Work order. Once the line holding "Task: Open the" is written out, stop; begin at the first line of the material below and retype exactly, dropping pictures.

Records to use.
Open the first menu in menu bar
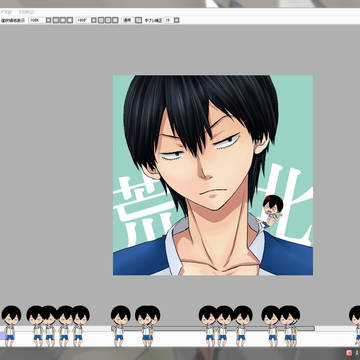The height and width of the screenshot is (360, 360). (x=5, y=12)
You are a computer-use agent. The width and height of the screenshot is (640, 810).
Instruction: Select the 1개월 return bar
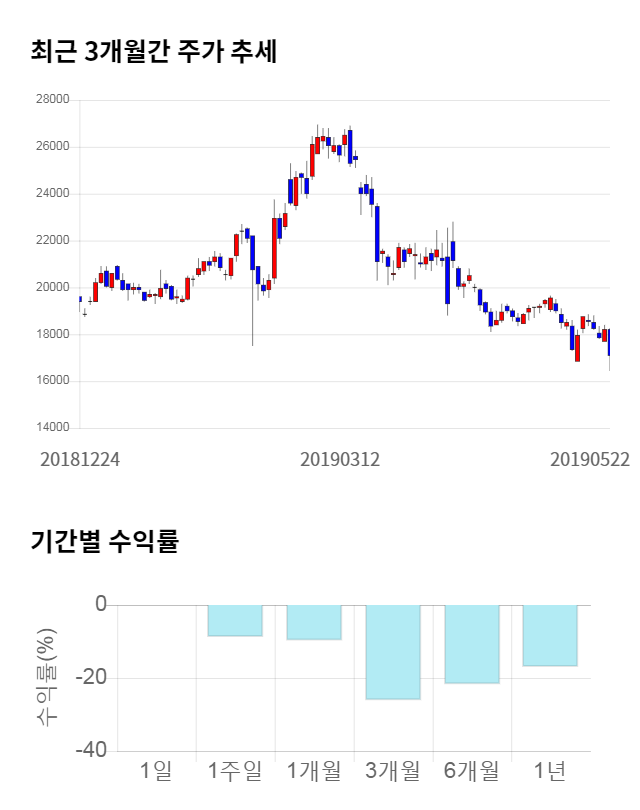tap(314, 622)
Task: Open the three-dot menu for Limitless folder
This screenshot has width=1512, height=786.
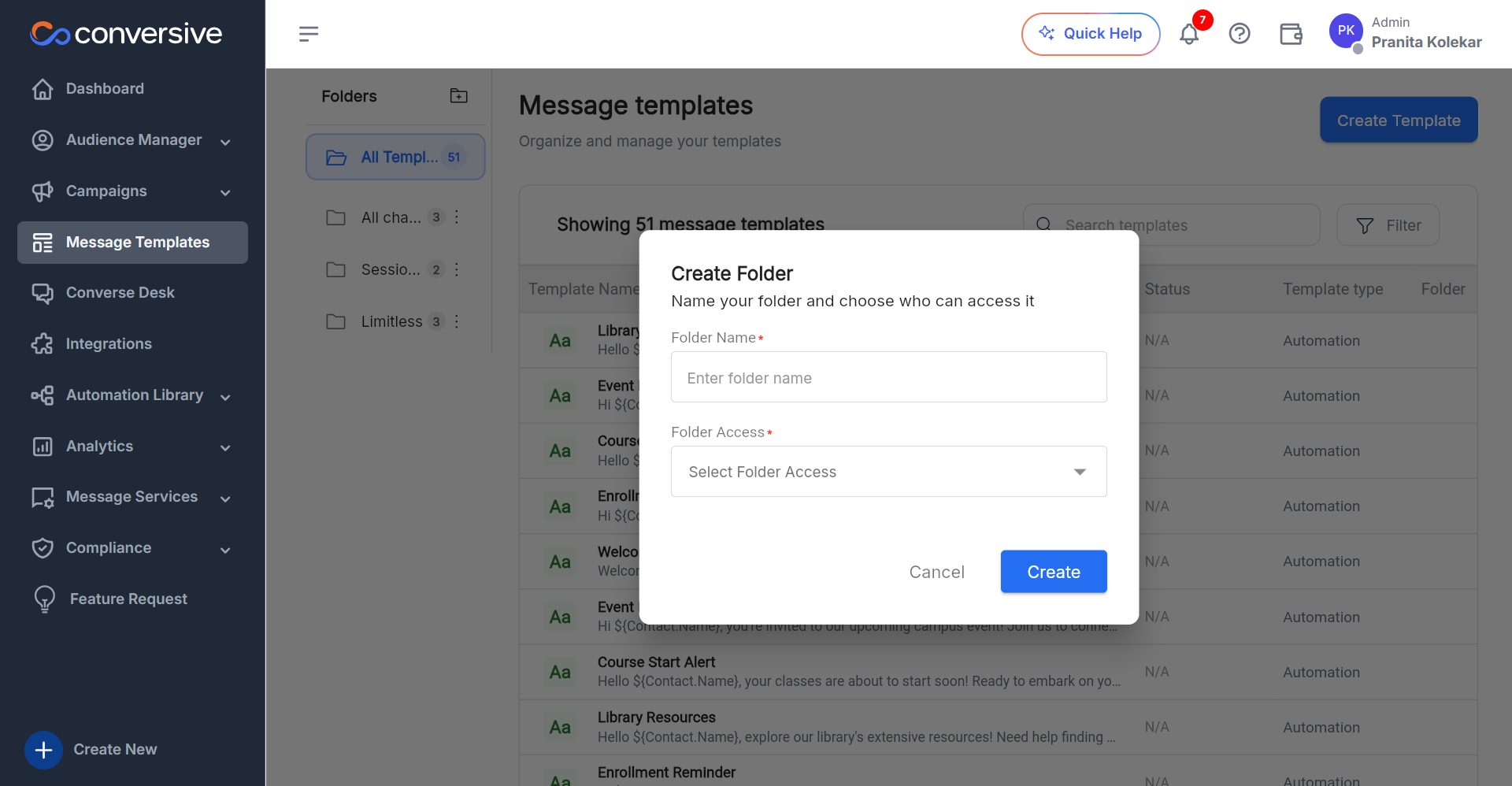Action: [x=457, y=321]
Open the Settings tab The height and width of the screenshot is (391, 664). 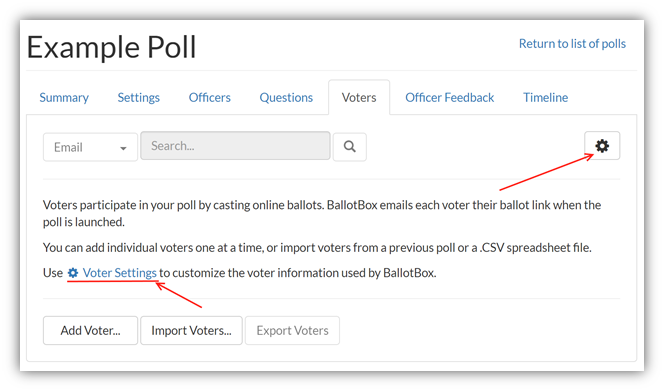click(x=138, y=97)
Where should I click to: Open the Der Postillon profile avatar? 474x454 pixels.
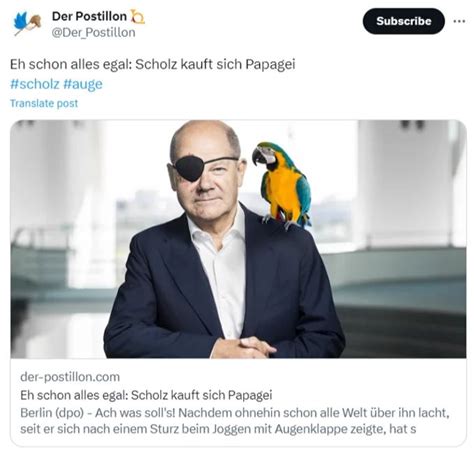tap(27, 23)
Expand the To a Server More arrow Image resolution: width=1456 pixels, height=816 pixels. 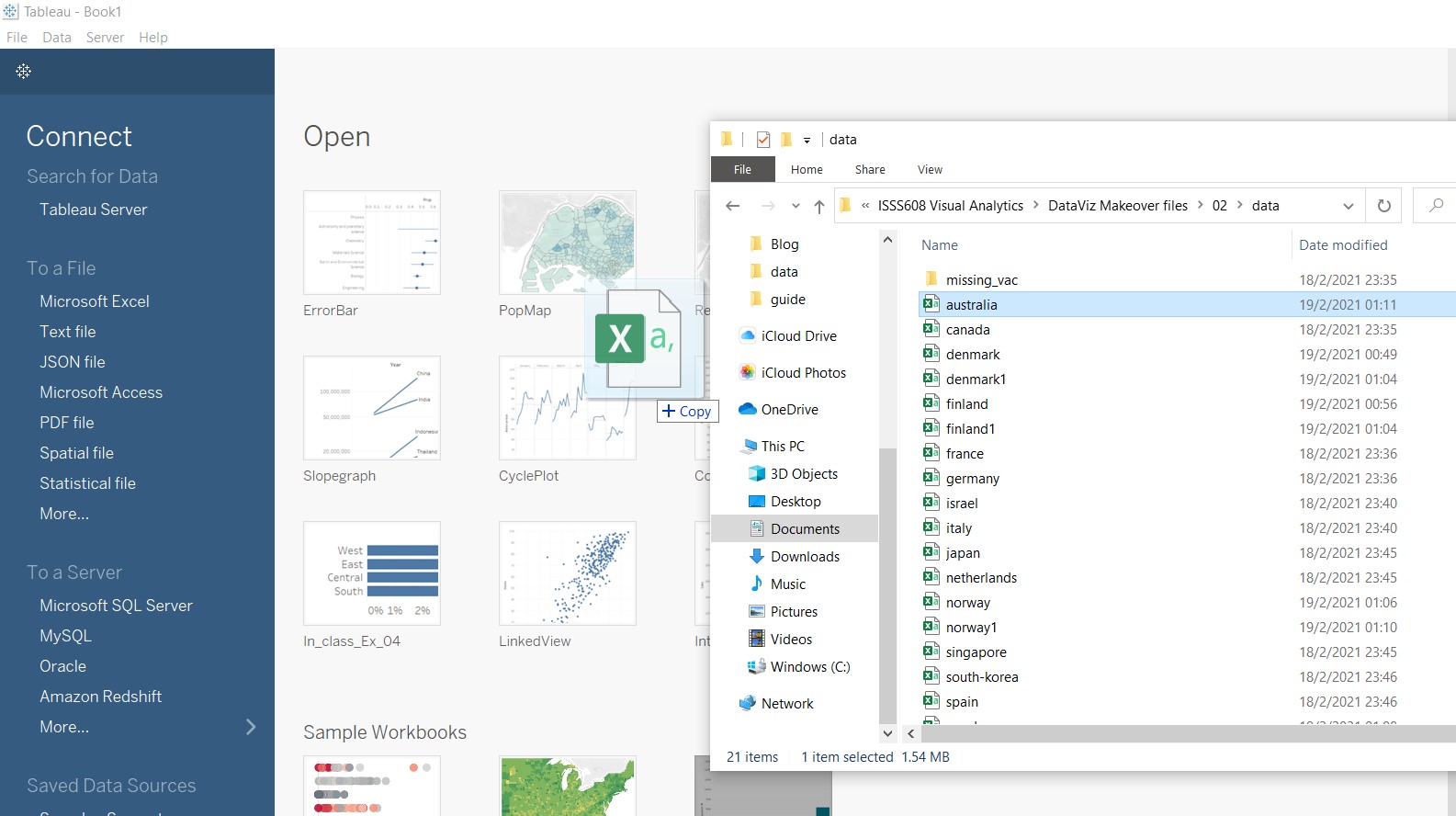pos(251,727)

Response area.
Open the first menu in menu bar
The height and width of the screenshot is (360, 360). (x=5, y=12)
You are a computer-use agent. The width and height of the screenshot is (640, 810).
Instruction: Select the 1개월 return bar
tap(314, 622)
Task: Open the three-dot menu for Limitless folder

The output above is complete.